36 patients were recruited, and 77.8% were male. In the first step, the interobserver agreement was substantial κ = 0.622 (95% CI 0.47-0.77), improving in step 2 following MDD to κ = 0.78 (95% CI 0.624-0.935), in step 3 κ = 0.776 (95% CI 0.614-0.937) and step 4 achieved almost perfect agreement of κ = 0.969 (95% CI 0.828-1.11). The diagnostic confidence for individual and group diagnosis increased with the presentation of BAL with and without multidisciplinary MDD.

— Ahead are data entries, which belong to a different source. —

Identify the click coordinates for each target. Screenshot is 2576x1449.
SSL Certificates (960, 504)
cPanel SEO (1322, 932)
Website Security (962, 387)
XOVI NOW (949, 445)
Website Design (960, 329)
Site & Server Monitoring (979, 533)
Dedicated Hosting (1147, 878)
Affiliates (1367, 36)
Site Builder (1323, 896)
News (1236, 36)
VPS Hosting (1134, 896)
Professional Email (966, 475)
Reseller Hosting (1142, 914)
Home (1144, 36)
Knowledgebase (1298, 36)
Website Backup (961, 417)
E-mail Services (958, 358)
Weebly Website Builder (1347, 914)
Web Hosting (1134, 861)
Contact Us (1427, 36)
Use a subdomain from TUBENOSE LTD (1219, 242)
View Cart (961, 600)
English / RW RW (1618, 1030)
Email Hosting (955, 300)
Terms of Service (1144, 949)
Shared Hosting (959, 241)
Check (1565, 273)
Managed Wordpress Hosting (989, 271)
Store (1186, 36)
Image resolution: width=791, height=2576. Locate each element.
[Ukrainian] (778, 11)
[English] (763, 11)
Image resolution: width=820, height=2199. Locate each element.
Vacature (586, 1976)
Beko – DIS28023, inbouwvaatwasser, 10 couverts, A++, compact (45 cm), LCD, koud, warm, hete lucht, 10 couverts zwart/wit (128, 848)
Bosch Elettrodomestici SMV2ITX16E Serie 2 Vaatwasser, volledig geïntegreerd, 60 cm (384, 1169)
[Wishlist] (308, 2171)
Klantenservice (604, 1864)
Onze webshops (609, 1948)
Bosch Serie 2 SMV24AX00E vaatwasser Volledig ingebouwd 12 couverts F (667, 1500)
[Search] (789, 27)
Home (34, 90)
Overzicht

We found that BAL cellular analysis improves interobserver agreement and confidence in diagnosis following MDD, thus aiding decision-making in cases with undifferentiated ILD.
支气管肺泡灌洗液(BAL)的细胞分析可能有助于诊断未分化间质性肺疾病(ILD)患者。该测试在与多学科讨论(MDD)结合进行诊断过程中的效用尚不清楚。我们旨在评估和比较在ILD-MDD 中呈现 BAL 结果前后观察者间的一致性和诊断信心。
招募在怀卡托医院接受ILD 检查的患者。在ILD-MDD 中,两名呼吸科医生和一名呼吸放射科医生参与了讨论,并在四个连续时间点评估了他们的诊断和诊断信心。评估者对彼此的诊断和诊断信心评分均不知情。四个连续的时间点是:(1)临床和放射学表现后;(2)随后的 MDD 后;(3)审查 BAL 结果后;(4)所有结果的最终 MDD 后。使用 Fleiss κ 统计量计算观察者间的一致性。
共招募了 36 名患者,其中 77.8%为男性。在第一步中,观察者间的一致性为中等κ=0.622(95%置信区间 0.47-0.77),在 MDD 后的第二步中提高到κ=0.78(95%置信区间 0.624-0.935),在第三步中κ=0.776(95%置信区间 0.614-0.937),第四步达到几乎完美的一致性κ=0.969(95%置信区间 0.828-1.11)。随着 BAL 细胞分析的呈现,无论是在 MDD 前后,个体和群体诊断的诊断信心都有所提高。
我们发现 BAL 细胞分析可提高 MDD 后观察者间的一致性和诊断信心,从而有助于诊断未分化的ILD 病例。